High availability is all the rage these days. I’ve written about how it’s a matter of when, not if things will go wrong. We want to build resilient systems, but how much effort should we put into recovering from failure? What is the cost of high availability? How much effort should go into recovering from errors and failures?
I was on vacation with my family in Florida recently. While there, we visited the Kennedy Space Center where they had exhibits on everything from the lunar landings, Space Shuttle missions and travel to Mars. After our visit, I got to thinking about the cost of failure and the cost to mitigate that failure.
How far should we go when faced with the possibility of system failures? In the case of space travel, people’s lives and millions of dollars are on the line, so spending the time and money to build resilient, redundant systems isn’t unreasonable. But that’s not always the case.
Cost vs. Cost
There is a cost building the systems needed to recover and respond to failures. High availability systems have three main costs to consider:
- Development. You need to work out the approach, write the software and test it.

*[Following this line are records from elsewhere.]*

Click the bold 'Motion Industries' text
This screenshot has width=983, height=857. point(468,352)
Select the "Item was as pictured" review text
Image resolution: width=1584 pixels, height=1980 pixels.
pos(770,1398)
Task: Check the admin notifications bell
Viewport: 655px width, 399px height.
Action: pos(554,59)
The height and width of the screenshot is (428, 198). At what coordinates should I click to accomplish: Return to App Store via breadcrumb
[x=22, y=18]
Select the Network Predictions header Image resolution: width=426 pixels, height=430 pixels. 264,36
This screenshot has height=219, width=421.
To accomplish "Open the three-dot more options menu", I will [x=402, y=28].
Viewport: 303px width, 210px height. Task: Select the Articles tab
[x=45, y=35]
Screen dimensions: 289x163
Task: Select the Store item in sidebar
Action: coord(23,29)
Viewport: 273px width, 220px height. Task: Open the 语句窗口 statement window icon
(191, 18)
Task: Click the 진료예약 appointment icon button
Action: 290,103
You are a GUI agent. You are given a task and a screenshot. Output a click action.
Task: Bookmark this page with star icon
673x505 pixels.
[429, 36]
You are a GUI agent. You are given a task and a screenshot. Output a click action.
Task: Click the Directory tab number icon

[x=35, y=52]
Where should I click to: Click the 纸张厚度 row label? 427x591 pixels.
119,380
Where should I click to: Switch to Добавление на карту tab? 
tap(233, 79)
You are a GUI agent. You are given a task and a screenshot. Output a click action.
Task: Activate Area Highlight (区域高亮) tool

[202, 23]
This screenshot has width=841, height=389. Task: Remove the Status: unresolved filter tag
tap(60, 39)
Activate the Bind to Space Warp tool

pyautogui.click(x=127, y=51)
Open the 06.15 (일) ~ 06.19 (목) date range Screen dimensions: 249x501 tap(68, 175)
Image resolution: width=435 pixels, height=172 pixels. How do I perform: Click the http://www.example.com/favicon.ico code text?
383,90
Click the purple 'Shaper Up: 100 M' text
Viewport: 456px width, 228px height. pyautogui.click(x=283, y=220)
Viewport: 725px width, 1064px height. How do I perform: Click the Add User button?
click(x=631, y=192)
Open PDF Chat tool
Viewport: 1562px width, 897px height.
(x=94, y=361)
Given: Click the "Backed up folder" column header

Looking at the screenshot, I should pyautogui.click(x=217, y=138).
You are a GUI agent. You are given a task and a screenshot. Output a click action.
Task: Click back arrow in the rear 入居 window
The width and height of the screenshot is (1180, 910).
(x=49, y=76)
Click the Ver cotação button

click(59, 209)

- Capital and Operational. To run redundant systems, you’ll need additional servers, virtual or physical. Those cost money to buy or rent as well as time and effort to maintain them
- Maintenance. Self-healing systems tend to be more complex. That complexity translates into additional maintenance costs.
On the other hand, if you don’t respond gracefully to a failure, there’s a cost to that as well.
- Monetary. Perhaps orders are unable to flow through the system.
- Reputation. Maybe orders are flowing in, but the experience is so terrible, users don’t return and tell their friends not to use your product or service.
- Support Fatigue. Maybe the failure means your support staff needs to be watching and bouncing servers or applications all the time.
- Physical Harm. In the case of the space missions, failure could mean serious injury or death.
How Much is Too Much?
Balancing the cost of failure with the cost of building highly available systems is the tricky bit. If you’re building a systems for a space mission, manned or not, it has to be right. There’s no way to swap out a server or replace a component once it’s been launched. Software failures and the inability to recover can mean the difference between successfully landing or adding an additional crater to the surface. Spending the time and money to build in redundant and resilient systems make a lot of sense.
It also means that the type of systems you build have to be quite robust and able to run automatically or be invoked remotely. This is very different than, say, the systems in your automobile.
In a car, some systems, such as the airbag, must work every time or people get injured or killed. But the response to such a failure can be much different. If a problem is detected with the airbag, an obnoxious warning light or message on the dashboard might be sufficient. Perhaps you could prevent the car from starting. One allows for a degraded experience (less safety) whereas the other favors safety over convenience (can’t drive the car).
What Should You Build?
So what does all of this mean to those of us who aren’t NASA engineers or don’t work on automobile safety systems?
Consider the costs of systems failures with the cost of designing systems to handle them. If you’re building an e-commerce site and consumers can’t buy products, that probably deserves a higher level of effort. You’ll want to look at queuing systems, redundancy, and other techniques to allow orders to flow through. If users can’t change their avatar image, that’s probably not worth the same level of effort. A simple message indicating there’s a problem and a suggestion to try again later is all that’s required.
Some systems don’t have a good failure response. The heat shield on the bottom of the Space Shuttle, made up of thousands of tiles, was the only system that didn’t have redundancy. The best you can do is test the heck out of it and build to the highest quality you can.
Be Deliberate
Always be thinking about when, not if something will go wrong and consider the cost of handling the error. The response may ultimately be, “do nothing”, but make that a conscious decision. It’s easy to get caught up in the pure technical solution to a problem, but if you can take a step back and look at it from a business perspective, I think you’ll find that you’ll over engineer the right things, not all things.
If you’re a rocket scientist, ignore everything I just said. Go right ahead and over engineer everything.
Question: At what point is the cost of building high availability systems too much?